Of the other proteins identified, some are known as metabolic regulators of the cell, and their finding in the secretion medium of OA cartilage may be interpreted as an attempt to counteract catabolic processes [tissue inhibitor of metalloproteinase-1 (TIMP-1) and -2, pigment epithelium-derived factor (PEDF), α1-antitrypsin, tumor necrosis factor receptor 1 (TNFR1), osteoprotegerin, YKL-39]. PEDF was suggested to be a potential antiangiogenic factor in epiphyseal cartilage,41 and it may have a similar role in articular cartilage in OA. Alpha1-antitrypsin belongs to the serine proteinase inhibitor (SERPIN) gene family and it may protect cartilage against degradation by inhibiting elastase activity.42 Similarly, the secreted soluble form of TNF receptor 1 may reduce cartilage degradation by antagonizing the deleterious role of TNF on chondrocytes.43,44 Also, acting as a decoy receptor for receptor activator of the nuclear factor κB ligand (RANKL, of which the membrane receptor RANK is a member of the TNF receptor family), osteoprotegerin may be an important target for pharmacological intervention in arthritis.45,46 Finally, YKL-39, a member of the chitinase 18 family of proteins, may, as does its relative YKL-40, display anabolic properties in cartilage.47,48
On the other hand, some proteins may worsen the catabolic and/or proangiogenic pathways occuring in cartilage during OA such as matrix metalloproteinase (MMP)-2 and -3, vascular endothelial growth factor, osteoglycin, gelsolin, type I procollagen C-proteinase enhancer (PCPE), angiogenin, pulmonary and activation regulated chemokone (PARC), and thrombopoietin.
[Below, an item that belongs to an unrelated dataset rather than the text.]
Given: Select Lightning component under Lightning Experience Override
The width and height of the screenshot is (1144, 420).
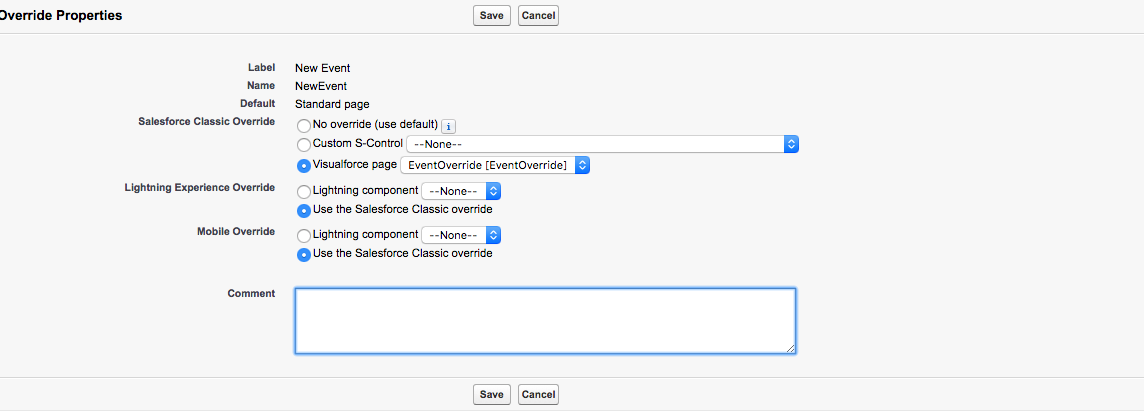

Osteoglycin (osteoinductive factor),49 may induce the mineralization and calcification of cartilage. Gelsolin is a depolymerizing factor of actin that mediates the reorganization of actin in articular chondrocytes after a hypoosmotic stress.50,51 PCPE is a glycoprotein that binds the COOH-terminal propeptide of type I procollagen and potentiates its cleavage by procollagen C-proteinases,52 potentially participating to the degenerative process. Neovascularization is also a hallmark of OA progression. As for vascular endothelial growth factor, cartilage-derived angiogenin may favor angiogenesis in OA. The function of cartilage-derived thrombopoietin remains more obscure, although it has been described as participating in the pathological thrombopoiesis of RA.53
Some further work has to be done to improve our knowledge of OA using proteomic technologies. Proteins identified in this study are only the visible part of the iceberg. Further investigations are also needed to confirm the relevance of these proteins in OA by performing comparative studies between OA and healthy donors. Nevertheless, the present study brings out potential novel important candidates for the treatment of OA.